EXERCISE BRIEF: Reproduce all of the following lines, swapping each "Instruction" for "Directive" and keeping everything else unchanged.

TASK INPUTS:
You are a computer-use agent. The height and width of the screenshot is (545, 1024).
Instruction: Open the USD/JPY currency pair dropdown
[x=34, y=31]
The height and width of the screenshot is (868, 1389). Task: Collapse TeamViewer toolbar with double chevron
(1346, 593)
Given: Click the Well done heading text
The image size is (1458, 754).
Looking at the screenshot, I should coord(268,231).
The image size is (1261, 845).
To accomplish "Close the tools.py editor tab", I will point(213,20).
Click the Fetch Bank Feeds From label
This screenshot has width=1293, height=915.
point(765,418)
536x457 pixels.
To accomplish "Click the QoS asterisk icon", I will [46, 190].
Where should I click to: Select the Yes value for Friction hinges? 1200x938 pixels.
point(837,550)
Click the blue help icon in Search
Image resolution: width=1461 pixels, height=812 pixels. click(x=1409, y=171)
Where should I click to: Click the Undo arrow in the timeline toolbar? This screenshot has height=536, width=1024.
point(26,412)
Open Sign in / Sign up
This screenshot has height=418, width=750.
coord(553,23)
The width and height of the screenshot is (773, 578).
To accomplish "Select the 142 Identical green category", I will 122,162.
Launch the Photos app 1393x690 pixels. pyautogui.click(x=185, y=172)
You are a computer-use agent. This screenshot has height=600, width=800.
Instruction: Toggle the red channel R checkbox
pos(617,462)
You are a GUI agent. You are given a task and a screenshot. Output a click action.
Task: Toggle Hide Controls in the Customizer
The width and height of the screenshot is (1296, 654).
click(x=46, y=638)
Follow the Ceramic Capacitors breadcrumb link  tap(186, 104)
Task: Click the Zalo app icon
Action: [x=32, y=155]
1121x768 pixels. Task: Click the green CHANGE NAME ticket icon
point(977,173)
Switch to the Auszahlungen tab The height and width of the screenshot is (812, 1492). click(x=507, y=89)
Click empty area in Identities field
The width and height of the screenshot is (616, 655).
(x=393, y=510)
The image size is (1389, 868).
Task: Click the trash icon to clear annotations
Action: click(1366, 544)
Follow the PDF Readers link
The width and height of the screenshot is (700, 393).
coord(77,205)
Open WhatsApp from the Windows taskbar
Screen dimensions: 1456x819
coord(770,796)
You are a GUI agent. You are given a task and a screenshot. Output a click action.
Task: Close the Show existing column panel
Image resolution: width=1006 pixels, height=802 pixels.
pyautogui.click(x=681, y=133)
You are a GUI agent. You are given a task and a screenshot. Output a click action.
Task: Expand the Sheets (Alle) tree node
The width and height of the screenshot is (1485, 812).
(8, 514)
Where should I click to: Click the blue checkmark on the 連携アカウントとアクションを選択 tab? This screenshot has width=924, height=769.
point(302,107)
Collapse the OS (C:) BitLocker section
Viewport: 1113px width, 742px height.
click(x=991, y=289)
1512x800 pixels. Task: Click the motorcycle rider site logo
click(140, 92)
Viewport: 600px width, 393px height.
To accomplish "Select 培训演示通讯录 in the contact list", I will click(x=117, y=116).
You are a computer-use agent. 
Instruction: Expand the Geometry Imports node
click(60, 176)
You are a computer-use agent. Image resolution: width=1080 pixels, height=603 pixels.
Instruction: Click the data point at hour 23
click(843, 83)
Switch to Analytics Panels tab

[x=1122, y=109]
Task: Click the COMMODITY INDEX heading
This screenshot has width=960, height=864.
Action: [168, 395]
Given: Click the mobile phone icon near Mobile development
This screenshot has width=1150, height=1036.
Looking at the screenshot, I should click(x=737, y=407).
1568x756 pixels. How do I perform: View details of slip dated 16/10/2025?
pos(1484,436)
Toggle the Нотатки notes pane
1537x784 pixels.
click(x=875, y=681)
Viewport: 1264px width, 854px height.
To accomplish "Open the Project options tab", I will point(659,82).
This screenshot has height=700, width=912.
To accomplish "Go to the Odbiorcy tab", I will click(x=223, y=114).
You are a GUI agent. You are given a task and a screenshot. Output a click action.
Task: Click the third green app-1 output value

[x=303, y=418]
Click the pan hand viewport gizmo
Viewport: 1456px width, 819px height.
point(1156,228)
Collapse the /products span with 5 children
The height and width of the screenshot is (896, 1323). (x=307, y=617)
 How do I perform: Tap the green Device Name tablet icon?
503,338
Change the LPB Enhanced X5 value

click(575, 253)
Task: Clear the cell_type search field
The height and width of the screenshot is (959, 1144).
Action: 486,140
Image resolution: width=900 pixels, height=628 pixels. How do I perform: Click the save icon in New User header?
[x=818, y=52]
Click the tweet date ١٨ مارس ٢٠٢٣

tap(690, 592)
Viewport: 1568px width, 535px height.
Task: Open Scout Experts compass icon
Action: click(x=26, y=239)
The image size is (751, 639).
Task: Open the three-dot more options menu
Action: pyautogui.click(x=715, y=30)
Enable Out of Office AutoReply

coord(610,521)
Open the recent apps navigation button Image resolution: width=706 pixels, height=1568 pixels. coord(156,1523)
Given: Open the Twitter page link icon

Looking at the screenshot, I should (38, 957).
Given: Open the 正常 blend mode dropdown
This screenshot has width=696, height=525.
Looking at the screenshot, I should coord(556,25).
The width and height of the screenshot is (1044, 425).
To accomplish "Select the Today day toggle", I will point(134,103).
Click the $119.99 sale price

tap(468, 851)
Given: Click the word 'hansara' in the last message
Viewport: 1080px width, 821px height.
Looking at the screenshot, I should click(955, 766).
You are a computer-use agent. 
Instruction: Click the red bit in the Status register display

RESULT FOR THIS EXERCISE:
You are a computer-use agent. The height and width of the screenshot is (545, 1024).
Directive: Open the USD/JPY currency pair dropdown
[x=34, y=31]
The height and width of the screenshot is (868, 1389). Task: Collapse TeamViewer toolbar with double chevron
(1346, 593)
Given: Click the Well done heading text
The image size is (1458, 754).
Looking at the screenshot, I should coord(268,231).
The image size is (1261, 845).
To accomplish "Close the tools.py editor tab", I will point(213,20).
Click the Fetch Bank Feeds From label
This screenshot has width=1293, height=915.
point(765,418)
536x457 pixels.
To accomplish "Click the QoS asterisk icon", I will [46, 190].
Where should I click to: Select the Yes value for Friction hinges? 1200x938 pixels.
point(837,550)
Click the blue help icon in Search
Image resolution: width=1461 pixels, height=812 pixels. click(x=1409, y=171)
Where should I click to: Click the Undo arrow in the timeline toolbar? This screenshot has height=536, width=1024.
point(26,412)
Open Sign in / Sign up
This screenshot has height=418, width=750.
coord(553,23)
The width and height of the screenshot is (773, 578).
To accomplish "Select the 142 Identical green category", I will 122,162.
Launch the Photos app 1393x690 pixels. pyautogui.click(x=185, y=172)
You are a computer-use agent. This screenshot has height=600, width=800.
Directive: Toggle the red channel R checkbox
pos(617,462)
You are a GUI agent. You are given a task and a screenshot. Output a click action.
Task: Toggle Hide Controls in the Customizer
The width and height of the screenshot is (1296, 654).
click(x=46, y=638)
Follow the Ceramic Capacitors breadcrumb link  tap(186, 104)
Task: Click the Zalo app icon
Action: [x=32, y=155]
1121x768 pixels. Task: Click the green CHANGE NAME ticket icon
point(977,173)
Switch to the Auszahlungen tab The height and width of the screenshot is (812, 1492). click(x=507, y=89)
Click empty area in Identities field
The width and height of the screenshot is (616, 655).
(x=393, y=510)
The image size is (1389, 868).
Task: Click the trash icon to clear annotations
Action: click(1366, 544)
Follow the PDF Readers link
The width and height of the screenshot is (700, 393).
coord(77,205)
Open WhatsApp from the Windows taskbar
Screen dimensions: 1456x819
coord(770,796)
You are a GUI agent. You are given a task and a screenshot. Output a click action.
Task: Close the Show existing column panel
Image resolution: width=1006 pixels, height=802 pixels.
pyautogui.click(x=681, y=133)
You are a GUI agent. You are given a task and a screenshot. Output a click action.
Task: Expand the Sheets (Alle) tree node
The width and height of the screenshot is (1485, 812).
(8, 514)
Where should I click to: Click the blue checkmark on the 連携アカウントとアクションを選択 tab? This screenshot has width=924, height=769.
point(302,107)
Collapse the OS (C:) BitLocker section
Viewport: 1113px width, 742px height.
click(x=991, y=289)
1512x800 pixels. Task: Click the motorcycle rider site logo
click(140, 92)
Viewport: 600px width, 393px height.
To accomplish "Select 培训演示通讯录 in the contact list", I will click(x=117, y=116).
You are a computer-use agent. 
Directive: Expand the Geometry Imports node
click(60, 176)
You are a computer-use agent. Image resolution: width=1080 pixels, height=603 pixels.
Directive: Click the data point at hour 23
click(843, 83)
Switch to Analytics Panels tab

[x=1122, y=109]
Task: Click the COMMODITY INDEX heading
This screenshot has width=960, height=864.
Action: [168, 395]
Given: Click the mobile phone icon near Mobile development
This screenshot has width=1150, height=1036.
Looking at the screenshot, I should click(x=737, y=407).
1568x756 pixels. How do I perform: View details of slip dated 16/10/2025?
pos(1484,436)
Toggle the Нотатки notes pane
1537x784 pixels.
click(x=875, y=681)
Viewport: 1264px width, 854px height.
To accomplish "Open the Project options tab", I will point(659,82).
This screenshot has height=700, width=912.
To accomplish "Go to the Odbiorcy tab", I will click(x=223, y=114).
You are a GUI agent. You are given a task and a screenshot. Output a click action.
Task: Click the third green app-1 output value

[x=303, y=418]
Click the pan hand viewport gizmo
Viewport: 1456px width, 819px height.
point(1156,228)
Collapse the /products span with 5 children
The height and width of the screenshot is (896, 1323). (x=307, y=617)
 How do I perform: Tap the green Device Name tablet icon?
503,338
Change the LPB Enhanced X5 value

click(575, 253)
Task: Clear the cell_type search field
The height and width of the screenshot is (959, 1144).
Action: 486,140
Image resolution: width=900 pixels, height=628 pixels. How do I perform: Click the save icon in New User header?
[x=818, y=52]
Click the tweet date ١٨ مارس ٢٠٢٣

tap(690, 592)
Viewport: 1568px width, 535px height.
Task: Open Scout Experts compass icon
Action: click(x=26, y=239)
The image size is (751, 639).
Task: Open the three-dot more options menu
Action: pyautogui.click(x=715, y=30)
Enable Out of Office AutoReply

coord(610,521)
Open the recent apps navigation button Image resolution: width=706 pixels, height=1568 pixels. coord(156,1523)
Given: Open the Twitter page link icon

Looking at the screenshot, I should (38, 957).
Given: Open the 正常 blend mode dropdown
This screenshot has width=696, height=525.
Looking at the screenshot, I should coord(556,25).
The width and height of the screenshot is (1044, 425).
To accomplish "Select the Today day toggle", I will point(134,103).
Click the $119.99 sale price

tap(468, 851)
Given: Click the word 'hansara' in the last message
Viewport: 1080px width, 821px height.
Looking at the screenshot, I should click(955, 766).
You are a computer-use agent. 
Directive: Click the red bit in the Status register display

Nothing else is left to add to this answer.